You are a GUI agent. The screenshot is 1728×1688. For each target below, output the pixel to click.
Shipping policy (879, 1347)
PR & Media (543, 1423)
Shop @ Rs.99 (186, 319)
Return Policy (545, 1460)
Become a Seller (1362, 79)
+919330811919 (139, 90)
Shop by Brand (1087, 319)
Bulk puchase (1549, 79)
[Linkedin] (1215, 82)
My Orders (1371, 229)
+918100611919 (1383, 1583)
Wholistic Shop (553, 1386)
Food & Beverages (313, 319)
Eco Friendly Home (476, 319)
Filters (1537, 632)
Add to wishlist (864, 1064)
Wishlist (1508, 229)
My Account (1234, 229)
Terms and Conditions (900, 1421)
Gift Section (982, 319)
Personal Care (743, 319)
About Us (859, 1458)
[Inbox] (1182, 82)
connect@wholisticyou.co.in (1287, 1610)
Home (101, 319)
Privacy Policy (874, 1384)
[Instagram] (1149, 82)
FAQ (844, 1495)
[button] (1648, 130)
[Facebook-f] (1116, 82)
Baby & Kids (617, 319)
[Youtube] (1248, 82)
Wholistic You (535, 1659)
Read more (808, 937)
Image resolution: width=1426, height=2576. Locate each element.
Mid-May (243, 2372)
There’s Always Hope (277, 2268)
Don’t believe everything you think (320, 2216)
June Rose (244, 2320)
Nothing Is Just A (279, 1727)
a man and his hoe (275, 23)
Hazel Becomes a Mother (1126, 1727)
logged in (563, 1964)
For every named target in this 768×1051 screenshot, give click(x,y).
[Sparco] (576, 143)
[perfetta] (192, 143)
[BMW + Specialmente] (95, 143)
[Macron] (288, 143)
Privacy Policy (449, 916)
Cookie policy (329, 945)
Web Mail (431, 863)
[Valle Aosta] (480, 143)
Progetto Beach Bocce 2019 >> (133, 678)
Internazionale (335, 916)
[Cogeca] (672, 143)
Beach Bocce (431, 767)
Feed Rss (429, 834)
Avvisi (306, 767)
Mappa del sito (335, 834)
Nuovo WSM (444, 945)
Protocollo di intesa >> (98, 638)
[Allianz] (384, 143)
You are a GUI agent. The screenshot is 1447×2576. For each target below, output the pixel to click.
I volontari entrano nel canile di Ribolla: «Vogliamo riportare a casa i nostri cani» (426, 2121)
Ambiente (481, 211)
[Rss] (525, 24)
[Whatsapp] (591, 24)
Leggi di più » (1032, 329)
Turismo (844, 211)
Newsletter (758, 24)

WHAT TO DO ▸ As you read the records above, find each line that contains "click" and copy it.

SOLUTION FOR THIS PROBLEM ▸
You are a GUI agent. The screenshot is 1728×1688. For each target below, output the pixel to click.
For every named target in this 768×1051 screenshot, give click(x,y).
You are a GUI agent. The screenshot is 1447×2576. For each target below, output the pixel to click.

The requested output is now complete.